Suzanne Jackson. Wind and Water. 1975 29

Acrylic paint and pencil on canvas, two panels, Each panel: 97 × 60" (246.4 × 152.4 cm). Acquired through the generosity of The Modern Women’s Fund, Alice and Tom Tisch, Anne and Joel Ehrenkranz, Marie-Josée and Henry R. Kravis, Michael S. Ovitz, Ronnie F. Heyman, and Pamela J. Joyner and Alfred J. Giuffrida

Scheherazade: I wonder what inspired Suzanne Jackson to paint this picture of wind and water?

Artist, Suzanne Jackson: My name is Suzanne Jackson. These paintings are really about imagination and nature. While I was painting it, I was thinking about those elements that I grew up with in Fairbanks, Alaska where nature's all around: wind and water, animals and fish.

On the side with the sun, we have birds in the center, and leaves with a blooming plant.

And then on the other side, there is a female looking figure. One of her arms is a long stem with a rose at the end. The other arm goes into a big splash of red-orange color that then swoops down low into a big orange fish.

Maisie: Why did this artist make this painting so drippy?

Suzanne Jackson: It's just another kind of experiment of mine, just to splash color on and allow the color to do what it does because it moves on the surface.
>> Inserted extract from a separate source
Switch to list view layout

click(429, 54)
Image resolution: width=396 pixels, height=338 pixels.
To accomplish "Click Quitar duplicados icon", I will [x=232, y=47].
And also, sometimes I start to dance, and that movement is seen in the work.

Kanon: Why are there multiple faces in the picture?

Suzanne Jackson: As a way of representing spirits. I'm more interested in the spirit of these figures and animals. I do not see that human beings, animals are separate from nature. We should not separate ourselves from nature. We're all a part of it. Each year, I feel as if I am still learning something new I keep questioning and asking why. Maybe that's also what those heads represent.